ざっとまとめ。相変わらずネタバレ混入気味かもしれませんねーと一応。
もはや 1 つのジャンルとして成立してる気さえしてくる、「主食のメインヒロインだけ本気で書きました、他はただの前菜です」パターンのシナリオ構成です。
これが FA 以前の 8 月作品のような「他ヒロインのシナリオをベースというか踏み台にしつつ、最後のトゥルーエンドで大団円」パターンと決定的に違うのは「とにかく怠い」「冗長」「根幹となるメインヒロインの話に繋がる伏線が薄いか皆無」といったあたり。割合的には怠さと冗長が特徴の 9 割を占めてる気がしますが。
ということで最後に用意された杏奈ルート以外はひたすら苦痛です。杏奈ルートがとりわけ面白いというわけでもないですが、わかりやすい秘密とか興味を引くネタの有無というのはモチベーションの維持に大きく関わるわけで。
この異常なまでの怠さの原因は、日常シーンで同じパターンのボケツッコミネタを挨拶のようにほぼ毎回やるからですね。さすがに同じパターンの会話を毎回書かさずやられると飽きますし、キャラも多いので無駄に引っ張ってくれます。
あとシステム上、テキストウィンドウが立ち絵の位置に合わせて移動するタイプなので、クリック連打で流し読みという手も使いにくいのがさらに困りもの。
個別ルートに入ってもひたすら続く長い長い怠さを乗り越えて、やっと巡り会うのですからそりゃあ杏奈ルートが面白く見えるわけですよね。実は狙ってやってるんじゃないのかとまでは言いませんが、もうちょっと何とかして欲しいところです。
お話については、杏奈、伊織、詩さんの主要メンバ以外……要するに双子が要らない子になってますね。オマケとして 1 セットでいいんじゃないのってぐらいに。

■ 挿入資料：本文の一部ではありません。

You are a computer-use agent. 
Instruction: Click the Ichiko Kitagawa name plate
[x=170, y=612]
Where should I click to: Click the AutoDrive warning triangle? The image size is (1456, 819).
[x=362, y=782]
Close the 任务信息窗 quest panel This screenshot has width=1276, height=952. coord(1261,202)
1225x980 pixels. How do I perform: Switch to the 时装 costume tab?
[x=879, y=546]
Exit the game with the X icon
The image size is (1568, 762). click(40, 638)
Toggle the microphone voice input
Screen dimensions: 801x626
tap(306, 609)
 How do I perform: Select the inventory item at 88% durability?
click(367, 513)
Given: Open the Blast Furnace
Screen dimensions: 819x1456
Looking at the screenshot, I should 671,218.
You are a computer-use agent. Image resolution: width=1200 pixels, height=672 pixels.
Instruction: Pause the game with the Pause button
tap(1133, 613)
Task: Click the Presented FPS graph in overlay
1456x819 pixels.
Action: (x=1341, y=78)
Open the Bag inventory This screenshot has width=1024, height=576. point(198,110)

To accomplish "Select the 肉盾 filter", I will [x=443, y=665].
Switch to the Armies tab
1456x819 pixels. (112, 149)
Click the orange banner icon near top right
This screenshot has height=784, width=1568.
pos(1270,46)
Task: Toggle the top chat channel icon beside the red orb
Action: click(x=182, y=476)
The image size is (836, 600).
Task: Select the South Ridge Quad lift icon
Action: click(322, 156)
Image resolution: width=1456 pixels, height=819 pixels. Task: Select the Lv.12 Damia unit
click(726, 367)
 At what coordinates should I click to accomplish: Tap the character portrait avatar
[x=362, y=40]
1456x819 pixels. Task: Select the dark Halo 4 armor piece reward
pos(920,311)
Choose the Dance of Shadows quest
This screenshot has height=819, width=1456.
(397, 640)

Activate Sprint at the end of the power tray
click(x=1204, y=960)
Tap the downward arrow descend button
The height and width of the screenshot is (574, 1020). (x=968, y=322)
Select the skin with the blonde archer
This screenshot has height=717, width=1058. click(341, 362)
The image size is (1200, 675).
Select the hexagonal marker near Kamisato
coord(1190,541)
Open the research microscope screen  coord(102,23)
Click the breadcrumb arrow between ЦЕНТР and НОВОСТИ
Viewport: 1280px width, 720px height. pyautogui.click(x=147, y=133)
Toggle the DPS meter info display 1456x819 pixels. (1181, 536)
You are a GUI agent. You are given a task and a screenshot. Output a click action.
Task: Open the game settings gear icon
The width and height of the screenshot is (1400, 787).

ネタそのものはそれほど珍しいものでは無いですが、本作の杏奈エンドのやり口とそのエンドの意味はなかなか面白いものを感じます。未来から来た杏奈の目的はお約束通りに歴史の改変であり、つまりそれは主人公が本来進むはずだったルートを変えること。異なる世界線とはいえ過去を丸ごと否定するのってどうなんでしょうね。さらっと流しちゃってる気がしますが。
あとあの杏奈エンドも、よくあるパターンのようでいて微妙に違うあたりがもにょっとして良いです。受け継がれたもの、引き継がれたものと言えば聞こえは良いのですがそんなので本当にいいの? と。だからこその、未来ノスタルジアなのかもしれませんが。
杏奈ルートの話や最後のエンドを見るに、プロットの時点では面白いお話だったけど色々肉付けしていくうちに余計な贅肉が増えすぎてしまったような感じがします。
CG はぱっと見通り、克原画の乳だけ楽しんでおけばいいと思います。他は割とどうでも良いです。描写上、拘る感じは多少しますが多少だけなので乳ゲーではないと思います。
- よかったところ
- 橋本みゆきの新曲と杏奈エンドは良かったと思います
- わるかったところ
- 日常シーンの苦痛さではトップクラス
前半戦の辛さに耐えて耐えて耐え抜けるのなら手を出しても良いと思いますが、相対的に良く見えるだけで何かしらの捻りとかインパクト、泣きゲー的な盛り上がりを期待するのは止めた方が良いかなと。奇しくも同じ前半苦痛パターンだった、いろセカの方がそういうのについては良かったですし。